That would never do for this British architect. The entrance may have shifted, he said, but the most intuitive one was still on South Dixie Highway. “So the first move was to reinstate the entrance – to remove the asphalt and parked cars,” he said. The organizing axis around the courtyard was restored in the process, and suddenly moving through the museum was a breeze again. “We went back to the original Beaux Arts design,” Wurzel said. “It had a cross-ventilation and a lot behind it that we very much liked.”
Perhaps the biggest challenge, though, lay in uncovering surprises while keeping the museum and its collections open to an appreciative public. “The unknown is always hidden away,” he said. “And there was the concept of a museum that remained open through construction for two years, with artwork and the building around it.”
Both architects call that ancient Banyan tree on South Dixie Highway the main protagonist of this renovation.
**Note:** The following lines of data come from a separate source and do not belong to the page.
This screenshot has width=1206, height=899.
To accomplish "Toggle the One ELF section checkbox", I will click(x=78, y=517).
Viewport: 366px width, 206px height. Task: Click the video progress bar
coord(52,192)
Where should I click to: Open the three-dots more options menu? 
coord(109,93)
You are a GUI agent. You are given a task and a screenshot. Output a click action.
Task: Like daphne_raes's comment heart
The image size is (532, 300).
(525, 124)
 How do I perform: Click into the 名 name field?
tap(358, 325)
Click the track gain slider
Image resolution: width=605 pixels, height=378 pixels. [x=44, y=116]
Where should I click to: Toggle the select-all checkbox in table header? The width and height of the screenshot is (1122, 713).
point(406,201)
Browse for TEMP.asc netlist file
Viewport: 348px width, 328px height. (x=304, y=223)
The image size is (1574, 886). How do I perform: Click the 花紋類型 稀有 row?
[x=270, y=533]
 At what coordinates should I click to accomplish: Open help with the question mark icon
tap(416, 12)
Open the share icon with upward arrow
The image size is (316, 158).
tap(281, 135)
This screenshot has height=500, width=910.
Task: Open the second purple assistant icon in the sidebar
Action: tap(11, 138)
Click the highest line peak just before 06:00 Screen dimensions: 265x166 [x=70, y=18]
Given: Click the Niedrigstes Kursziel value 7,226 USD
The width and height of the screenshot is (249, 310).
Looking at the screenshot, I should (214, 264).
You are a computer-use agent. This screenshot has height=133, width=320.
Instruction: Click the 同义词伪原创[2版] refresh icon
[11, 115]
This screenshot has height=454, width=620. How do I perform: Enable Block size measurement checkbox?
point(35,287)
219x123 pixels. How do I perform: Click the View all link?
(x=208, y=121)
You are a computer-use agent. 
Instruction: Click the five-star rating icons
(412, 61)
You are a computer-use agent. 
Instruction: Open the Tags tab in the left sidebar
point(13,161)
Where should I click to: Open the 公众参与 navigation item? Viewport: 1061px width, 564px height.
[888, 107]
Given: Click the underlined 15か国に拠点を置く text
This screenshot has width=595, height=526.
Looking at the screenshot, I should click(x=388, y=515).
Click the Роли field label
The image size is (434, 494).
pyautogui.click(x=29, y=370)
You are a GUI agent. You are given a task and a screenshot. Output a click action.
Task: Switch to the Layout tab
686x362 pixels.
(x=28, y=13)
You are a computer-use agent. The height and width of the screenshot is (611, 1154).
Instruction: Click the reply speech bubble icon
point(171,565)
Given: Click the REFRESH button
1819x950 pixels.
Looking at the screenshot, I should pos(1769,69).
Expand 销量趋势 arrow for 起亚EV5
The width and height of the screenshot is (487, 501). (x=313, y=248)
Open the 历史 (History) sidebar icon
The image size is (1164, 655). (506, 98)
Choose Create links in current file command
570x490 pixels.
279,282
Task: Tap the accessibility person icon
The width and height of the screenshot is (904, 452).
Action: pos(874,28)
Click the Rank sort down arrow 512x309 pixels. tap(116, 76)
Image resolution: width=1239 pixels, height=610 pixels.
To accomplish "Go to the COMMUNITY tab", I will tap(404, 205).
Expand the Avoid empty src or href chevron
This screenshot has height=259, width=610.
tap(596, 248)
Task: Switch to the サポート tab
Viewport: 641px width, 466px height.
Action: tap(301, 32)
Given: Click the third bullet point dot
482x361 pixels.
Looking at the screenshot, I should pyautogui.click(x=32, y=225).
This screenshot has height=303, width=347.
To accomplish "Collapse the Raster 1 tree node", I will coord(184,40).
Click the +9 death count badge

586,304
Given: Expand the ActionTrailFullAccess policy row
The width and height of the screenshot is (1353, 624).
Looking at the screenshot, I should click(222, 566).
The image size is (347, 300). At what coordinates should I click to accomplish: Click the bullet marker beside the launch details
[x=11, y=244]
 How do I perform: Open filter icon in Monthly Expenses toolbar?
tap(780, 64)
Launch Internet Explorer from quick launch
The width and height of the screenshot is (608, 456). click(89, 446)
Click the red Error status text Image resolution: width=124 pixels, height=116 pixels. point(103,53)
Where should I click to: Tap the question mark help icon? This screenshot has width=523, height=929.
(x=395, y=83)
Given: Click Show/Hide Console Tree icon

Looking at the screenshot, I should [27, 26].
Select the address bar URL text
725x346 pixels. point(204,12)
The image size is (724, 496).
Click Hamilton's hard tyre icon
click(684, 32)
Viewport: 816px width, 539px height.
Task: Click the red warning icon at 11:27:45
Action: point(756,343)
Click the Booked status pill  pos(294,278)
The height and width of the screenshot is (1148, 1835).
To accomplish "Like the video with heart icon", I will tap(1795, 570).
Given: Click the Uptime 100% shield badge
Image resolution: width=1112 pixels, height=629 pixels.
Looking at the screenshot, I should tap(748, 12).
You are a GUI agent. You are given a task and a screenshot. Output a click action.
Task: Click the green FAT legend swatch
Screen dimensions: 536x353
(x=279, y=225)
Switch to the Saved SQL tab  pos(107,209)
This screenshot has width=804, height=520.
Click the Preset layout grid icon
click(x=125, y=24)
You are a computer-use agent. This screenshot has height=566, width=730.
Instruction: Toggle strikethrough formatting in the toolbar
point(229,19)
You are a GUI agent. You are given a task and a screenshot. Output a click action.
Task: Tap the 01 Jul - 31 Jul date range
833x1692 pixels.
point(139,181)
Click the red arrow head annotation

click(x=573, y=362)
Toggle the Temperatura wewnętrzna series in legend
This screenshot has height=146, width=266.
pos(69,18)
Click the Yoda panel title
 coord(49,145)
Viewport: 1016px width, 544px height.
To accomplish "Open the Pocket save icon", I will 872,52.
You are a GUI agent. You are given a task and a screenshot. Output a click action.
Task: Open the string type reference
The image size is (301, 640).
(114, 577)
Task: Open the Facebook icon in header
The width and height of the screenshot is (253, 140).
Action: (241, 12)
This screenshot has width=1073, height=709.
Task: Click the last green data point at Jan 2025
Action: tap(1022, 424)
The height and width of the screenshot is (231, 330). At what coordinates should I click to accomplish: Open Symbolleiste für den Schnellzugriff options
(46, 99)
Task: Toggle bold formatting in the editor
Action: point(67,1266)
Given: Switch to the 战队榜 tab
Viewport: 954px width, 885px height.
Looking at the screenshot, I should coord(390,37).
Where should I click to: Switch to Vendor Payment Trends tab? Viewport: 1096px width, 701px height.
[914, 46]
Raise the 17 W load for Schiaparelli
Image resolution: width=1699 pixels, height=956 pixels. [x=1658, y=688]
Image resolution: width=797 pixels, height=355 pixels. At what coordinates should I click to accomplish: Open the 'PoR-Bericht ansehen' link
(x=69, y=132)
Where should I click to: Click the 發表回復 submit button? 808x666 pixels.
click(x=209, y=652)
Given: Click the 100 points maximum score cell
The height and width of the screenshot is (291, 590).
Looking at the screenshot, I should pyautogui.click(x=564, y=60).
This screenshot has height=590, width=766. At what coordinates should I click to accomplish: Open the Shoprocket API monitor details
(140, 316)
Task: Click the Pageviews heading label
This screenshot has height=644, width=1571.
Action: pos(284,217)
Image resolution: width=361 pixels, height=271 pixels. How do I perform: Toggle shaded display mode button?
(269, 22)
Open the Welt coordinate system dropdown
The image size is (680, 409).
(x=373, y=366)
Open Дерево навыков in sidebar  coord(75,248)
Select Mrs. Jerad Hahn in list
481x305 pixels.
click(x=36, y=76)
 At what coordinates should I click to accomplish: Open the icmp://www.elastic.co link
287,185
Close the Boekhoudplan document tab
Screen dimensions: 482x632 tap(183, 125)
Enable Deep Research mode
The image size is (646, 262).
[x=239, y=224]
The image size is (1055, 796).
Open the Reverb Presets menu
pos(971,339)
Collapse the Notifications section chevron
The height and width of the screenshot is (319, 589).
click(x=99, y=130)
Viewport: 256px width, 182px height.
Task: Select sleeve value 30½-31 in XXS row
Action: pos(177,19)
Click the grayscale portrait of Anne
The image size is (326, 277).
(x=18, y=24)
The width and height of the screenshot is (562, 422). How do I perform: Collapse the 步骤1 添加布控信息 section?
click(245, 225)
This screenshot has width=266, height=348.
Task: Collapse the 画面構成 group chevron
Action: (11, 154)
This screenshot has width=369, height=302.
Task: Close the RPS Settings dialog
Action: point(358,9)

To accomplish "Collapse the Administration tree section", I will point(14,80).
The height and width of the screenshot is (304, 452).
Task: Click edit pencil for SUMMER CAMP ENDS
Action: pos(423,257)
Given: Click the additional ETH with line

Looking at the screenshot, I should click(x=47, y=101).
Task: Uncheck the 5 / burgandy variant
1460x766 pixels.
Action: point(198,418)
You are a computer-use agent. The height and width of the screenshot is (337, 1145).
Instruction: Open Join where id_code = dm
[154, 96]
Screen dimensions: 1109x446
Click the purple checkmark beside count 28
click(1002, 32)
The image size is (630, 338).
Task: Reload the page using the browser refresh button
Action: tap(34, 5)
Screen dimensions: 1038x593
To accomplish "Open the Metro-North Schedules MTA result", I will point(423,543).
It was there when the original building went up, and it’s thrived ever since. Now the roofline scoops out to meet its branches, and its roots remain intact. “It’s such a signifier,” he says. “No roots were impacted – we did a scanning of them all and looked at how the foundation went out.” Sure, there’s an Oldenberg sculpture out front, and scads of classical and contemporary pieces inside. But this museum’s a gem unto itself – with a Banyan tree that only adds to its sparkle.